The mining executive also points to recent supply cuts announced by Cameco (TSX: CCO; NYSE: CCJ), one of the world’s largest uranium producers, accounting for 16% of global production, and other cuts in Kazakhstan, which could accentuate a massive supply crunch some analysts warn is coming by 2023 or 2025.
In November 2017, Cameco declared it would temporarily suspend operations by the end of January 2018 at its McArthur River mining and Key Lake milling operations in northern Saskatchewan due to uranium price weakness.
“Cameco, which has the richest uranium mine in the world, said, ‘Hey, we can’t make money at these prices, what are we going to do?’” Randhawa says. “You aren’t going to see the impact of their cuts until this spring or summer, when they stop producing.”
Randhawa estimates that Cameco’s cuts will amount to 15 to 16 million lb., “and that’s probably the supply overhang in the market.”
Meanwhile, Kazakhstan’s state-owned uranium company, Kazatomprom, said in December 2017 that it will cut uranium production 20% over the next three years to align output with demand and put a floor on prices.
“The key piece wasn’t Kazakhstan saying ‘we’re going to shut down 20%,’ it was Cameco,” he says. “You should see the Kazakhs behave a bit better [now] and stop dumping on the market.

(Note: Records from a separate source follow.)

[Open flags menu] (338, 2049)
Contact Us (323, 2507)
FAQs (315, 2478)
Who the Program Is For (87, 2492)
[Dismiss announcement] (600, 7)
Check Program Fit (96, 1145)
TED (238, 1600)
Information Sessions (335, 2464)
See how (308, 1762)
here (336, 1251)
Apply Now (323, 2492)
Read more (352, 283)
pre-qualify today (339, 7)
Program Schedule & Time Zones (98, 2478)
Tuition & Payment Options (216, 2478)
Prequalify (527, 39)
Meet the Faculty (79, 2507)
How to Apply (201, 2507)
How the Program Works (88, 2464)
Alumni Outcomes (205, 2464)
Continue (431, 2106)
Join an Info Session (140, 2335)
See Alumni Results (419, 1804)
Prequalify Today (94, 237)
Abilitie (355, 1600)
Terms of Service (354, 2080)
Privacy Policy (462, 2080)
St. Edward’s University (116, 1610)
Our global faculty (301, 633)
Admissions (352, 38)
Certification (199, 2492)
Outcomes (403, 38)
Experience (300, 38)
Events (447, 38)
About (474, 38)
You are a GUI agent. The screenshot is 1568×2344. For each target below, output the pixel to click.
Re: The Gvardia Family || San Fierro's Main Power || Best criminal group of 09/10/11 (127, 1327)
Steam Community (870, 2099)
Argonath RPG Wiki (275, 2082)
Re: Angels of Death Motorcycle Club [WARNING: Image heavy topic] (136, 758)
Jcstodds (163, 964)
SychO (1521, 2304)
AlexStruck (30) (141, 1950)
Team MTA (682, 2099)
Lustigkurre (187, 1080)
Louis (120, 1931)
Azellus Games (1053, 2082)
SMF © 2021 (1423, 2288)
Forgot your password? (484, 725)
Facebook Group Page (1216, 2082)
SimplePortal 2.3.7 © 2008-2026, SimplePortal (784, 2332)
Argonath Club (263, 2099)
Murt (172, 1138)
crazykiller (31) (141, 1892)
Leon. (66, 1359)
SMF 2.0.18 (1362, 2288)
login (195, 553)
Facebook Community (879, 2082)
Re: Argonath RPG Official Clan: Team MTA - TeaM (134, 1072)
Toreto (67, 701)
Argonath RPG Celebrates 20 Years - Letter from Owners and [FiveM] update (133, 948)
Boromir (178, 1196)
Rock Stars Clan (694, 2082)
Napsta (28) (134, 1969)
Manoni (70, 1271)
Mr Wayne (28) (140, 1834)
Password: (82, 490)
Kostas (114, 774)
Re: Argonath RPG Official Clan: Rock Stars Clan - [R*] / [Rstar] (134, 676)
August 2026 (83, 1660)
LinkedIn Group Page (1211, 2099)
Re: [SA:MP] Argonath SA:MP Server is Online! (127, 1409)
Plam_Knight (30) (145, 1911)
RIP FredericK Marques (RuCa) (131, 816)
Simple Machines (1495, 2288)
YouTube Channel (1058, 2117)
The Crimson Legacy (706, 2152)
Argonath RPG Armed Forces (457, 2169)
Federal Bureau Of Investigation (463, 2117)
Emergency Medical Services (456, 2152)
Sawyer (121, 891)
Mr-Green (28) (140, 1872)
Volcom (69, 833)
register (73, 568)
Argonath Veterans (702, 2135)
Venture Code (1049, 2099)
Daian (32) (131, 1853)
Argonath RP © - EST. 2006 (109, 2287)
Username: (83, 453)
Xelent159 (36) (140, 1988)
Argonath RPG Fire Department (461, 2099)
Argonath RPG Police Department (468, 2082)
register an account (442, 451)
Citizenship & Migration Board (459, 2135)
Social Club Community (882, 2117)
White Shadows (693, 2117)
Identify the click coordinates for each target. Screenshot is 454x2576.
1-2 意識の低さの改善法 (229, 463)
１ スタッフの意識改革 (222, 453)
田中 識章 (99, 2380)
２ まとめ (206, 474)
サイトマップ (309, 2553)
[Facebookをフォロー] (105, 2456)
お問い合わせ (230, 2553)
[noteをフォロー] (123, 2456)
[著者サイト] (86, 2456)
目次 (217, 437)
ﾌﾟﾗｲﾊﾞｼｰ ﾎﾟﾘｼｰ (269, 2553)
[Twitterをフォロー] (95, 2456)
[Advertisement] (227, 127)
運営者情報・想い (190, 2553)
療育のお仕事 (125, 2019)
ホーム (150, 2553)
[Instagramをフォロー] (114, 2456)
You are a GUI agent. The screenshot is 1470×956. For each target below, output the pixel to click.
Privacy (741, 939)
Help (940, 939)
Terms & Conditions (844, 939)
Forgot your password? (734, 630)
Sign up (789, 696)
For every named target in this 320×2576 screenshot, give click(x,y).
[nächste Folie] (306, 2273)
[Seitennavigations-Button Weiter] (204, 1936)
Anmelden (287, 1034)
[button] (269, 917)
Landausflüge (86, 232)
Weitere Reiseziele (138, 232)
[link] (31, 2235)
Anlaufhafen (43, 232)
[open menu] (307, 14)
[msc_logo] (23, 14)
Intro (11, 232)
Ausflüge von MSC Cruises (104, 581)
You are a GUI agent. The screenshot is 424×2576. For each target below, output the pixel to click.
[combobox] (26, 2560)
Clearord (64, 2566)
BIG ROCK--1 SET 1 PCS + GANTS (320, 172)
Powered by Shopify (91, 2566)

They do want to go public and they need to start acting like adults.”
In a research update in December on the uranium market, Cantor Fitzgerald analysts estimated the production suspensions at Cameco and in Kazakhstan would amount to 42.3 million lb. U3O8 over the next three years. This year alone the cuts will mean 24.1 million pounds. Uranium oxide will no longer come into the market.
While Randhawa says he is confident the market will turn, if it doesn’t, management is prepared for another few years of bleak uranium prices.
“We’re funded for a couple more years of darkness if the markets don’t turn,” he says.
“We are optimistic people — you have to be in this business, year after year of being hit. But we also have to be aware that utilities are very hard to predict. The problem with all of them is they don’t plan ahead … if you look back in history, when spot prices were low, utilities didn’t contract, and when they jumped up, they contracted three times as much!
“Utilities are like governments,” he continues. “People who work for government have a very, very different view of the world. They don’t get paid on the job for taking risk … so unfortunately [the utilities] aren’t contrarians.
“Rick Rule says if you’re not a contrarian you’re a victim, and they are victims, obviously.”